Other factors relating to economies-of-scale are steam capacity and electric capacity. Steam capacities greater than 50,000 lb/hr, and electric capacities greater than 1 MW are desirable. These reflect economies-of-scale that a developer would like to see in order to warrant the necessary level of planning and investment. Looking at steam properties is also important; boiler pressures should be greater than 250 psig and process pressures less than 50 psig. The MGE plan is within these ranges.
Lastly, developers would like to see installed costs below $450 per kW for steam turbine installations and under $1,000 for gas turbines. The MGE plan’s installed cost of around $1,170 per kW is above the amount that is seen in the market. Plus it is not known if the installed cost includes system upgrades that are necessitated by the implementation of electric chillers
Considering the above feasibility factors, the MGE plan is very questionable as a cogeneration project. Foremost are that the electricity costs are at the very low end. But in this case, the volume of electricity sales to the UW might compensate. Increasing the volume makes up the margin. Second, the market price for primary fuel is already at the high end of the favorable range and expecting to go higher. Predictions are for $6-8 per million Btu sometime in the coming year, and likely leveling off around $5 per million Btu for the next 3-5 years. Further, the cost of fuel is increased by the facility’s requirement for approximately 50 percent firm capacity instead of fully interruptible. Per this level one test, the MGE plan as presented in the application is not a feasible cogeneration project
Photovoltaic (PV) installations can provide a unique solution to our need for power in Dane County. The electrical output from PV installations is highest during sunny days. During sunny days is the time when Dane County is experiencing its highest demands for electric power. This coincidence is the main reason for promoting PV as a viable solution. The MGE plan is predominantly driven by the requirement to meet summer peaking demands. Since solar-induced loads such as air conditioning significantly contribute to our demand in Dane County and on the UW campus, PV is a plausible strategy.

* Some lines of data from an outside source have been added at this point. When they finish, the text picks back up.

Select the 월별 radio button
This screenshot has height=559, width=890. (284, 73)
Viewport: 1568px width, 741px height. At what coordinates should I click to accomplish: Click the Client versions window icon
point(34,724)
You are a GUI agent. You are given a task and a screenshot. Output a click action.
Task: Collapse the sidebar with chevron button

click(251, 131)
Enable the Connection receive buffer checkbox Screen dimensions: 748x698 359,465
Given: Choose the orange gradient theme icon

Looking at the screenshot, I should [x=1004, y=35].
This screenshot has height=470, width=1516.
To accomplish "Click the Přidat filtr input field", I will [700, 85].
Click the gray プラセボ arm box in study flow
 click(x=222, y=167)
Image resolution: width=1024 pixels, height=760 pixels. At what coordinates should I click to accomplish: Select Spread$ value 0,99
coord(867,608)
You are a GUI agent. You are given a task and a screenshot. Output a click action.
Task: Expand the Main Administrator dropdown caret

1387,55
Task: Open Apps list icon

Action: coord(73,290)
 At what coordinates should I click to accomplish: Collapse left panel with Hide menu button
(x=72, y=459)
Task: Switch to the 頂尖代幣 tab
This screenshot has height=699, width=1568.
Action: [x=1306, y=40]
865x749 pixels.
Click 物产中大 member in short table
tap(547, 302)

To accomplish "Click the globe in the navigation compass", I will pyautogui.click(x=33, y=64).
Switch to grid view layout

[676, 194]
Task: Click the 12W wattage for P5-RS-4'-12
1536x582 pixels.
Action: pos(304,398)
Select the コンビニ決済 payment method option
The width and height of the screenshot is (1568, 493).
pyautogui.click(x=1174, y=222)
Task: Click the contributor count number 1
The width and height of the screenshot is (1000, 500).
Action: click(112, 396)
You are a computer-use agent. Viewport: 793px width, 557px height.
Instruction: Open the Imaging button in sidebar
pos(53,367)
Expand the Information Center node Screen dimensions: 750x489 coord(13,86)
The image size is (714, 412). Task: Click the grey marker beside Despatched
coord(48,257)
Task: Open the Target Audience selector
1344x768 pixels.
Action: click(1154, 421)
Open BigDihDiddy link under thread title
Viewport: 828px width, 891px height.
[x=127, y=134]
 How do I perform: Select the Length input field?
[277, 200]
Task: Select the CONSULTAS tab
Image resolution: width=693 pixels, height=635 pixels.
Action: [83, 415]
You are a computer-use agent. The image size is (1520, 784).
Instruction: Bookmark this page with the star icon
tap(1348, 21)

PV is modeled by MGE but the model does not exploit the coincident aspect. Their calculated cost of $0.30 per kWh is high in terms of base energy costs. However it is the going rate when considering the price for energy at peak times. PV’s value to Wisconsin is being a peaking capacity resource, not in being an energy source or meeting base load requirements. And that is the standard to which it should be measured. In addition, the installed costs that MGE used in its model have notably fallen by 10-15 percent or more in the last year, from $7,500 to $6,500 per kW, as found in a recent local installation. Second, the costs used for modeling by MGE are derived from small demonstration scale pricing, not commercial scale installations. Installed costs are likely to be even lower as a service infrastructure begins to grow.
We should also consider transmission and pipeline benefits from PV. These benefits are often overlooked. Power plants and associated assets like transmission are often underutilized for much of the year, being designed for a small fraction of time when system peak might occur. The MGE plan requires further expansion and investment in transmission or distribution assets ($7-10 million). That again would be underutilized much of the year. PV could help alleviate this stress to the distribution system. In contrast to the WCCF, PV would not burden the transmission line during the summer cooling months; rather it would serve to lessen the demand on the lines. The same holds true for the natural gas side of things. Pipeline capacity would be available because less generation would be required to meet the summer loads satisfied by the installed PV systems.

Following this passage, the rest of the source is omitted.